**Document passage:**
◇ ◇ ◇

Panda-monium: Why Canada gets two breeding pandas, and South Africa doesn’t

Want proof that the entire planet has become China obsessed? Meet Er Shun and Ji Li, two giant pandas that are about to do a 10-year stint in a Canadian zoo. Is it about the love of animals? Ha! It’s about geopolitics, dummy? By RICHARD POPLAK.

Take a flying guess who was the last leader in the free world to embrace China? George W. Bush? Nope. Gordon Brown? Not so fast. Jacob Zuma? I can hear you laughing through the interwebs.

The answer is Canada’s supposedly hyper-conservative Prime Minister Stephen Harper. Harper made the Dalai Lama an honorary citizen, refused to go to the opening ceremonies of the Beijing Olympics and it took him three years post his inauguration to finally make a trip. “It took you a long time to come here,” scolded Hu Jintao. “You haven’t come to Canada,” retorted Harper, unperturbed.

Canadian business leaders were, of course, very perturbed. This was supposed to be a pro-business government – what the hell were they doing harping about human rights instead of cozying up to the world’s second largest economy? Hey, if the Chinese want to beat the hell out of Ai Weiwei, what does that have to do with selling Alberta oil sands to commodities-hungry Asian tigers?

Harper caved, of course. The last hold out in the free world, the last leader to refuse a photo-op in the Forbidden City, is currently in China, exemplifying for the G8, the G20 and everyone else who may or may not be paying attention: China cannot be ignored.

Photo: Canada’s Prime Minister Stephen Harper looks at a panda being held by his wife Laureen at a zoo in Chongqing February 11, 2012. REUTERS/Chris Wattie.

It’s interesting to note – and the Zuma-led ANC should indeed note it – that holding out against China has its benefits. For one thing, strength and confidence are attractive. It works the same way at the UN as it does in a smoky nightclub – walk in with swagger and self-possession, and you’ll get the girl/boy/transsexual. Canadian business may have missed out on the fact that there were no binding trade agreements in place with China, but that all seems to be evaporating now that Harper has thawed somewhat.

Which brings us to the pandas. It will strike you perhaps as odd, given South Africa’s manifest loyalty to China, that there are no pandas in our zoos – or none gifted to us by the Chinese government in the name of a ‘friendship gesture’. That’s because we’re sycophants, and you don’t make ‘friendship’ overtures to your lackeys.

◇ ◇ ◇

**Dataset excerpts:**
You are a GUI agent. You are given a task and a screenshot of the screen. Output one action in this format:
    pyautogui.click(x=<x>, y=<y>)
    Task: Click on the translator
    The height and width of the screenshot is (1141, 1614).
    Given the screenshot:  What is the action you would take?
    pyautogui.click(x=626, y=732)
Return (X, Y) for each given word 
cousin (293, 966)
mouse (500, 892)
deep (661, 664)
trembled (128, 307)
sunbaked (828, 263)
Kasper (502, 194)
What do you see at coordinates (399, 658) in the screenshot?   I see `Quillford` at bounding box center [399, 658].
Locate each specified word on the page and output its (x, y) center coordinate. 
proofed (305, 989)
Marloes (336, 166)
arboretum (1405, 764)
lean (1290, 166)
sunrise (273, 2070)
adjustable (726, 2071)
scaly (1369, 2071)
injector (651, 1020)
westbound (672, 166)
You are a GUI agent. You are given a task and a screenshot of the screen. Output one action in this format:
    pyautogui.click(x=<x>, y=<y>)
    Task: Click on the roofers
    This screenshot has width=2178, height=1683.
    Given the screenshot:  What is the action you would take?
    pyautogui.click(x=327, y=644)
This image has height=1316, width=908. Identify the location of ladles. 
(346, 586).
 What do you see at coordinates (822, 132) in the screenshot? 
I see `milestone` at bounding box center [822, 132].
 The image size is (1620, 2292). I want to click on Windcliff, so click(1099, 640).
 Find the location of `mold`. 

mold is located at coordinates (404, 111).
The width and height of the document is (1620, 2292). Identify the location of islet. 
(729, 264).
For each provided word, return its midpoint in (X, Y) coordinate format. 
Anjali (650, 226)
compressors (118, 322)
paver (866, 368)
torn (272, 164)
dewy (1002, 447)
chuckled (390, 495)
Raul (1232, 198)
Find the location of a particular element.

◇ ◇ ◇

**What you should do:** Carry on the article above about China's pandas and Canada from the point where it stops.

**Response:**
But the Chinese government saw it necessary to do exactly that with regard to Er Shun and Li Ji, who are now preparing to decamp to the frozen north, where it will be incumbent upon them to produce an heir, all in the name of ‘friendship’.

Is there a worse time to get pregnant than when you are a panda? The creatures are stand-offish and nun-like in their chastity. The average female bear is in heat for about 48-hours once a year – which may sound generous to most married men, but is actually quite a small window in which to breed.

What’s more, Er Shun – which means “Number Two Smoothness”, in honour of his easy birth – does not know Ji Li – which means “Successful and Pretty”. In short, they will be introduced to each other and forced to live in the 2,000 square metre enclosure that once belonged to Toronto’s Siberian tiger. Should Ji Li, the female, not like her surroundings, or find fault with Er Shun’s table manners or his hunter-gatherer abilities, there will be no breeding.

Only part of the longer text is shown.